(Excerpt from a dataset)
>>>
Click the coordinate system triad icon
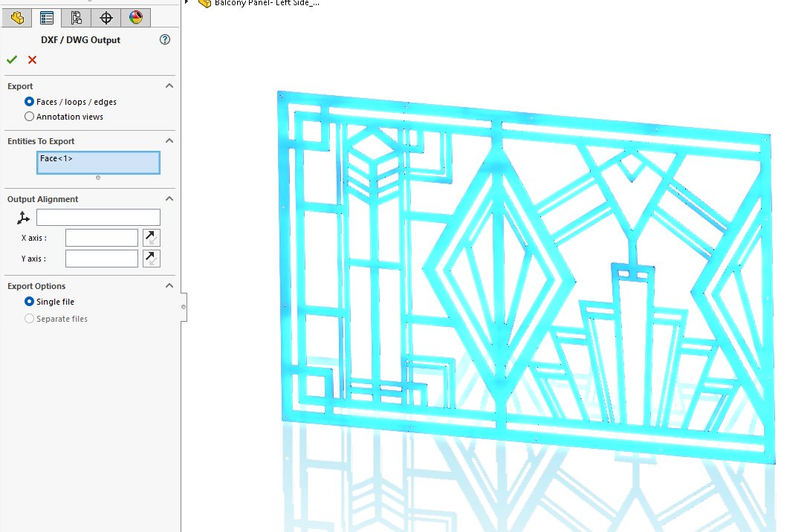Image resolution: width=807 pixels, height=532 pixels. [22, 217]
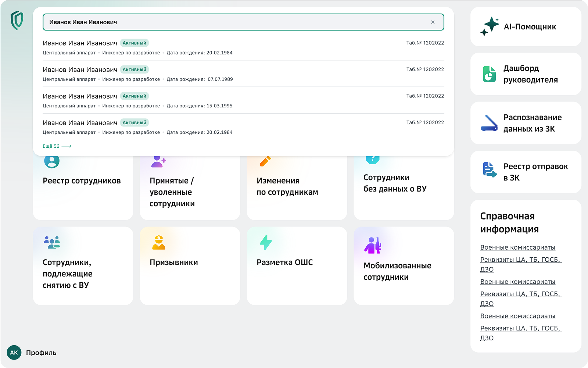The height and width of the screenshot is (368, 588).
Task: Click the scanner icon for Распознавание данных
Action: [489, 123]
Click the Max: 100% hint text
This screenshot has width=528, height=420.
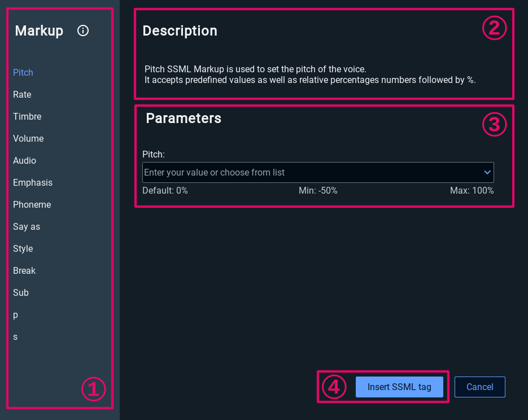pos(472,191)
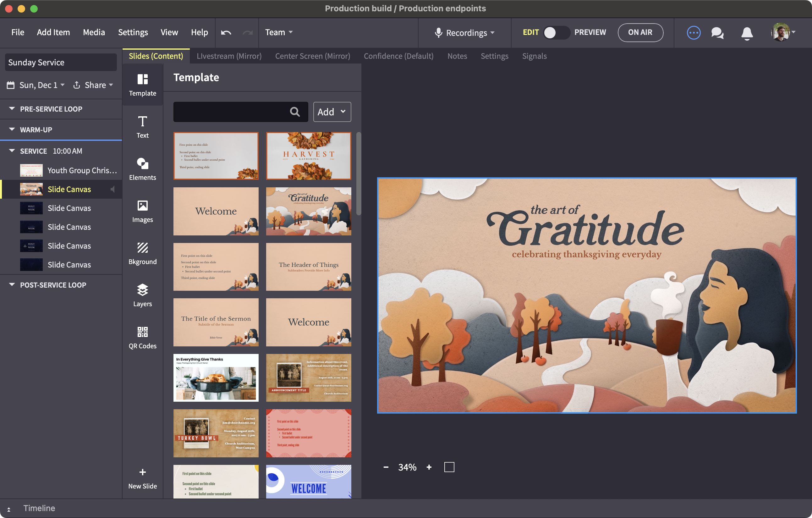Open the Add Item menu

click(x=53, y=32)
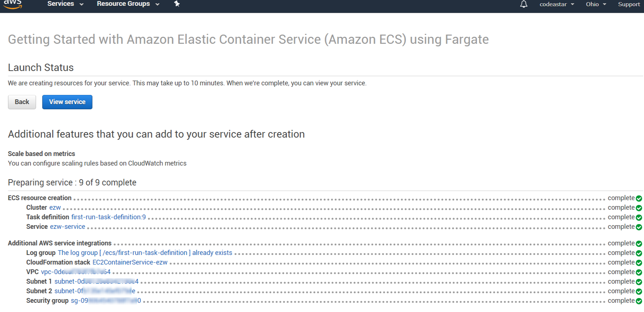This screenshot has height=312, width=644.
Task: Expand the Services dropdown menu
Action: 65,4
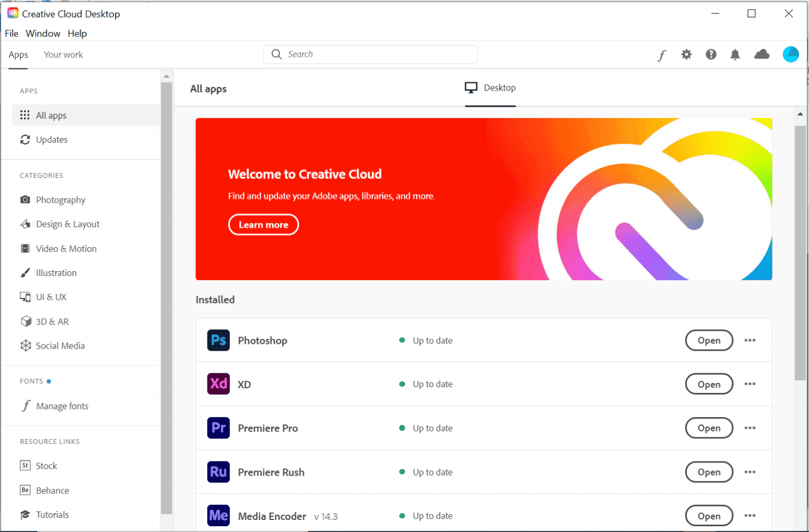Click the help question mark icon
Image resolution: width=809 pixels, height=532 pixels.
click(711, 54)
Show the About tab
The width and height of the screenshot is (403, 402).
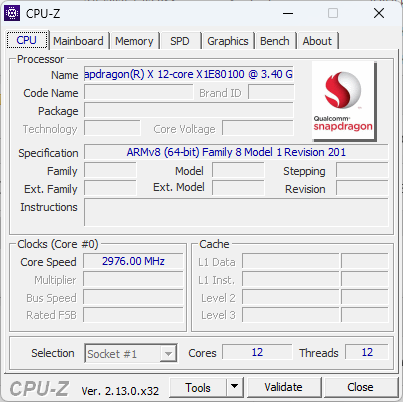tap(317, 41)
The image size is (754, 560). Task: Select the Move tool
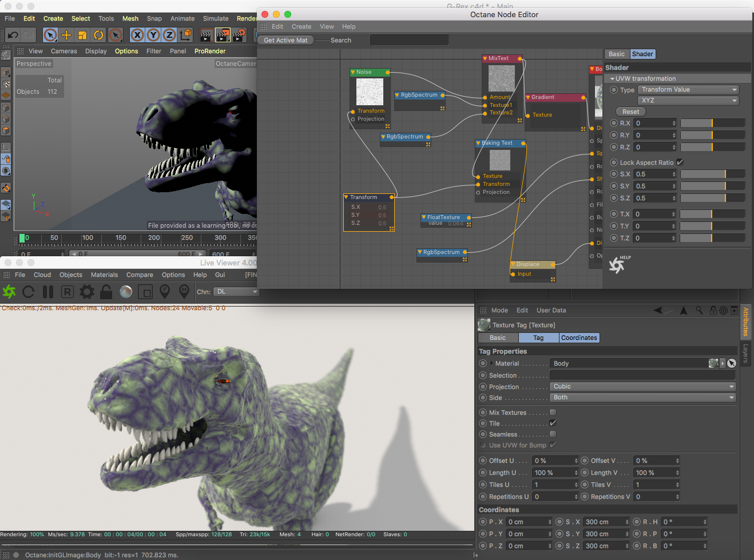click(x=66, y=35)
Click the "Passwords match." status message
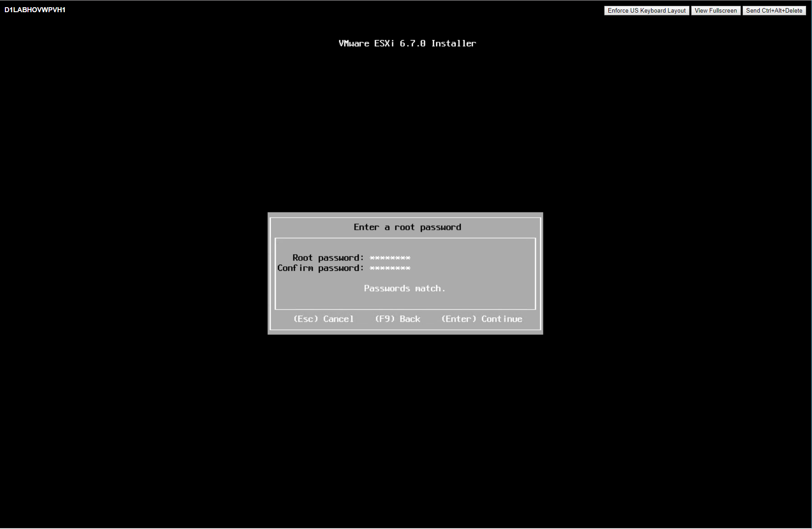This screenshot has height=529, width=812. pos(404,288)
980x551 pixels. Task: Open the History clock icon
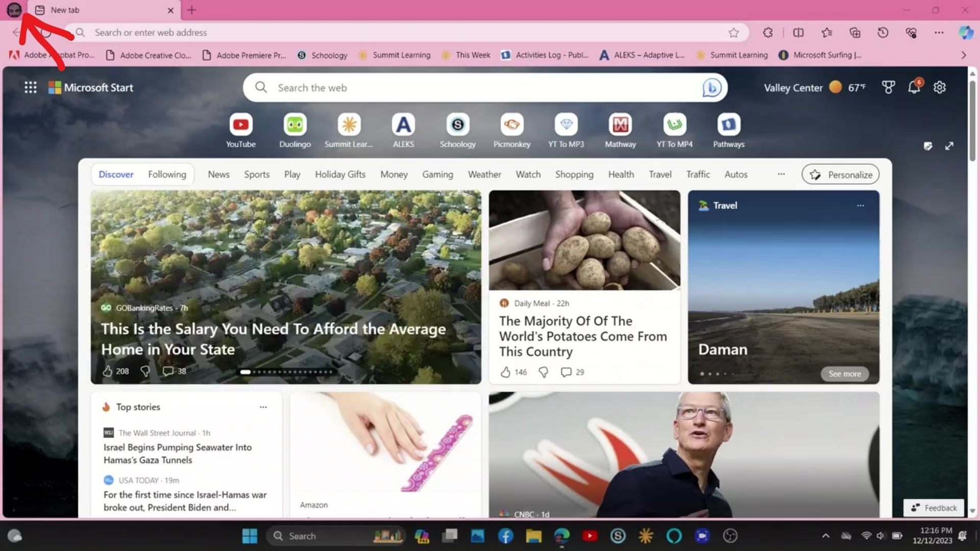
<<<
[Written task]: Rewrite all the items above with "hint text" changed to "placeholder text" and nothing else altered. Leave the pictures out.

[The answer]:
Click the coordinate system triad icon
Image resolution: width=807 pixels, height=532 pixels. [22, 217]
The height and width of the screenshot is (368, 588).
Task: Click the scanner icon for Распознавание данных
Action: [489, 123]
Click the Max: 100% placeholder text
This screenshot has width=528, height=420.
pos(472,191)
Open the Add Item menu

click(x=53, y=32)
This screenshot has height=312, width=644.
Task: Expand the Services dropdown menu
Action: 65,4
Click the help question mark icon
Image resolution: width=809 pixels, height=532 pixels.
click(711, 54)
Show the About tab
The width and height of the screenshot is (403, 402).
tap(317, 41)
The image size is (754, 560). Task: Select the Move tool
click(x=66, y=35)
Click the "Passwords match." status message
This screenshot has height=529, width=812. pos(404,288)
980x551 pixels. Task: Open the History clock icon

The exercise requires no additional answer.